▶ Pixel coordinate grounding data
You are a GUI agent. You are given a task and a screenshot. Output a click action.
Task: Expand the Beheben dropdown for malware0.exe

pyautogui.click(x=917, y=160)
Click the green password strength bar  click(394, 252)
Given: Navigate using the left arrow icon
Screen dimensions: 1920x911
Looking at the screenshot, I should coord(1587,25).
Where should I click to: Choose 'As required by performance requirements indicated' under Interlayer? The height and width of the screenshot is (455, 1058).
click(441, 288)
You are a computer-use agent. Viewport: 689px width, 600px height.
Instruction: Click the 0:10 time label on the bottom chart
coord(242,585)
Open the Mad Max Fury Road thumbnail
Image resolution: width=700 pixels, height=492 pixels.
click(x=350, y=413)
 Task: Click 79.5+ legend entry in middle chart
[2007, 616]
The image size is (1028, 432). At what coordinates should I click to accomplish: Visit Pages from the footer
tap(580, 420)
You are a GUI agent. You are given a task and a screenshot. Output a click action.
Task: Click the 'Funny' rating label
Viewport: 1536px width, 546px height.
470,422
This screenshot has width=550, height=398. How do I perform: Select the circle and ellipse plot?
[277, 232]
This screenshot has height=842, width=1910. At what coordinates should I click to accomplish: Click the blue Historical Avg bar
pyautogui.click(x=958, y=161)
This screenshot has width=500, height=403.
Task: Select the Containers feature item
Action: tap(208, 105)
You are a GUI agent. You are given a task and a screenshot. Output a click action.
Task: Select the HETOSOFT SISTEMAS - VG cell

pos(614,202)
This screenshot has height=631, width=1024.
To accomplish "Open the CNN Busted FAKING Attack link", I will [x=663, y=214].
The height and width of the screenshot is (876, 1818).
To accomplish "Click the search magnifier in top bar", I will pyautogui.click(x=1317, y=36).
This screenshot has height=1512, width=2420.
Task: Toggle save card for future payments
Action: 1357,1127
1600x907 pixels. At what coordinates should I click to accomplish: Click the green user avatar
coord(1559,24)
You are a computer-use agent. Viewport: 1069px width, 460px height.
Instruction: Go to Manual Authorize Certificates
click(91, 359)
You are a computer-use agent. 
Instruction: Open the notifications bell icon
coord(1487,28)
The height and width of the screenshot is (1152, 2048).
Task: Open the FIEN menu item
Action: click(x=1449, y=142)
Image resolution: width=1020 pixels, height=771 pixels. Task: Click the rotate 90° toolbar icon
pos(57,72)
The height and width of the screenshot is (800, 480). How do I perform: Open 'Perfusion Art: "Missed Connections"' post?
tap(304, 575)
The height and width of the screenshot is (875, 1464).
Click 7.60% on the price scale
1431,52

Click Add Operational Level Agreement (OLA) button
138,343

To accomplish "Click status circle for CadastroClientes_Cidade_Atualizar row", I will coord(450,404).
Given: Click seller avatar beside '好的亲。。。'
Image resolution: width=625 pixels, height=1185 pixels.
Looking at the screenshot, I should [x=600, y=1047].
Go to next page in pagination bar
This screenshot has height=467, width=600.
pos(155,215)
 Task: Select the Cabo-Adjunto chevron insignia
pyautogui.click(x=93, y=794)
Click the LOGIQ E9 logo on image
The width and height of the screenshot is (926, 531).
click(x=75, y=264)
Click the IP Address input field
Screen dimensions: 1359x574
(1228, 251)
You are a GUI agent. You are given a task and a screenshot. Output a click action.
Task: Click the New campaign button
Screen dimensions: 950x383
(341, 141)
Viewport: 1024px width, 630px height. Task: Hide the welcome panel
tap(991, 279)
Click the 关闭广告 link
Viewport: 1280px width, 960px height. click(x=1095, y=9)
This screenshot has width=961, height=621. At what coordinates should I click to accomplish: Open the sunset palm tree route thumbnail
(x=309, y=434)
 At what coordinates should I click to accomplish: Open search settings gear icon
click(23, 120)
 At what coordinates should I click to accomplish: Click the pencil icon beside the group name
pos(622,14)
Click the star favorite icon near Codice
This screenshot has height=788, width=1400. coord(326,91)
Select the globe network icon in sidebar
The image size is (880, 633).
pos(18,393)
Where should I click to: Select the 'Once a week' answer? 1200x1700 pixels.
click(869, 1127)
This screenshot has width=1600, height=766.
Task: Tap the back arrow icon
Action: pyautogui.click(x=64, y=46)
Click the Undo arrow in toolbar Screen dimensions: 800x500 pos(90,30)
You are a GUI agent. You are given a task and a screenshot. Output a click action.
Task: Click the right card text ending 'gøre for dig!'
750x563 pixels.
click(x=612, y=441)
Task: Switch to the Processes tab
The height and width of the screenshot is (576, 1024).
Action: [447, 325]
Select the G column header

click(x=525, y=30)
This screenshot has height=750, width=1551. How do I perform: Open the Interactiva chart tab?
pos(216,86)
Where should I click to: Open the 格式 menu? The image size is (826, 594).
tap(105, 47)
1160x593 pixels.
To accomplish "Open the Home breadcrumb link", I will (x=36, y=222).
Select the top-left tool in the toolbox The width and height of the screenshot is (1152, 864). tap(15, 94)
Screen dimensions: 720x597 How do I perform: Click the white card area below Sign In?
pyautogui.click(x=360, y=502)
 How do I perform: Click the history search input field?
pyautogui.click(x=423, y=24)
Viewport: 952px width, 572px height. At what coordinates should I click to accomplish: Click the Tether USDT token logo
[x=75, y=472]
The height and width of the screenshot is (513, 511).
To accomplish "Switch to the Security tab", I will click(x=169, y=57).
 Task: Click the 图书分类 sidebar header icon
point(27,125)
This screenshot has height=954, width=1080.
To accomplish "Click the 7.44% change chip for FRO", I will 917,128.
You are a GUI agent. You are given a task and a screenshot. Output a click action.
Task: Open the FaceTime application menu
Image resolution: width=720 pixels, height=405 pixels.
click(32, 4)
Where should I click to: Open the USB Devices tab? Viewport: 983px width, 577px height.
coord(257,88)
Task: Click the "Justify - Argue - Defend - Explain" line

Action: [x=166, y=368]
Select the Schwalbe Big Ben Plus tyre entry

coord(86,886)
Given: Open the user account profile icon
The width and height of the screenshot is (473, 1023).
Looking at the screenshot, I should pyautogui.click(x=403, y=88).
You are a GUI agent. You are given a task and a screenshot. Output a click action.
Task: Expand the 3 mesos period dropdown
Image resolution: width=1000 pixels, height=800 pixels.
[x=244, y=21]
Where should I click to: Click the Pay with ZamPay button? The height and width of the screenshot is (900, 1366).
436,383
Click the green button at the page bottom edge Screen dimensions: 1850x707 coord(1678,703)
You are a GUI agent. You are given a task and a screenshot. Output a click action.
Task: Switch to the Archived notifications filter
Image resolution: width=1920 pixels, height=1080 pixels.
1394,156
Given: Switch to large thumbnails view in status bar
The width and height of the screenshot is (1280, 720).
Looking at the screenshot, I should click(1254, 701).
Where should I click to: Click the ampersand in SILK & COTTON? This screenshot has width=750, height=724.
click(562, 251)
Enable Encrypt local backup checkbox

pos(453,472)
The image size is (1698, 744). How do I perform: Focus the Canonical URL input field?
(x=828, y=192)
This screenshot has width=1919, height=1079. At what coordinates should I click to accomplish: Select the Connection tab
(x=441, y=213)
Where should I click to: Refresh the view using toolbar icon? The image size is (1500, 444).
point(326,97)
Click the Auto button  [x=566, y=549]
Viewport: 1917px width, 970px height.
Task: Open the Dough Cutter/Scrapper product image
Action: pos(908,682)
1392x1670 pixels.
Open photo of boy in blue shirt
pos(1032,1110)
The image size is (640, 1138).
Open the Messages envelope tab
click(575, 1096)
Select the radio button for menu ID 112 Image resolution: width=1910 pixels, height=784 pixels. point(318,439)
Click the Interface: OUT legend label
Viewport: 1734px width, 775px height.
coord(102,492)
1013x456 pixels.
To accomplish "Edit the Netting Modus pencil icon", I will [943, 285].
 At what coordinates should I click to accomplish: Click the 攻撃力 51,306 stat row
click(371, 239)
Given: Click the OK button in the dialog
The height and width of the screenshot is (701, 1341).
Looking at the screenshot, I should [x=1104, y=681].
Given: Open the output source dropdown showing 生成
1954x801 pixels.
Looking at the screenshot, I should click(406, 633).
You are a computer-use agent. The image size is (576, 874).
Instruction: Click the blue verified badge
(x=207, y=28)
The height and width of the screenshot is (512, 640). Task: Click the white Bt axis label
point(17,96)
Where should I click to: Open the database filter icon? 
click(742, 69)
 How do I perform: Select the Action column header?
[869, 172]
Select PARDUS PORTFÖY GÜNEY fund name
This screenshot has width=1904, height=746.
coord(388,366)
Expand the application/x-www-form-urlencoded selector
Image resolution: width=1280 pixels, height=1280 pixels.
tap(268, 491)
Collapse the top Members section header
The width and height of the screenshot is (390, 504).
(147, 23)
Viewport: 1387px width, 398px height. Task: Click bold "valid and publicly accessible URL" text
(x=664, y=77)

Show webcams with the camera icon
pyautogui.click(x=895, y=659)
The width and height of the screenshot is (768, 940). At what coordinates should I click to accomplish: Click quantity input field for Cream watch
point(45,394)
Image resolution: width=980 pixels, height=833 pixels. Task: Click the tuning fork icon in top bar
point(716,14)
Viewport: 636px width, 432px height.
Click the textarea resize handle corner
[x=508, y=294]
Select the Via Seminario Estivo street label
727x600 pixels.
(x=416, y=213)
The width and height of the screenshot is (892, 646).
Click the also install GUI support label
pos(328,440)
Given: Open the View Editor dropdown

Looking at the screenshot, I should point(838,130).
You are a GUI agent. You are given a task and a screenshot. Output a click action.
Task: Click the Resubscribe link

▶ Task
Identify the lines of the entries containing the string "left". Copy each such line.

▶ Response below
Given: Navigate using the left arrow icon
Select the top-left tool in the toolbox The width and height of the screenshot is (1152, 864). tap(15, 94)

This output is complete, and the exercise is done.